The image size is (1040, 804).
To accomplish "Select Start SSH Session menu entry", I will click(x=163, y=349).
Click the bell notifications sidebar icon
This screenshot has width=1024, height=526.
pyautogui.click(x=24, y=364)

****************

# [DIRECTIONS]
The records above are to be transcribed exactly and completely.

# [REPLY]
The image size is (1040, 804).
To accomplish "Select Start SSH Session menu entry", I will click(x=163, y=349).
Click the bell notifications sidebar icon
This screenshot has width=1024, height=526.
pyautogui.click(x=24, y=364)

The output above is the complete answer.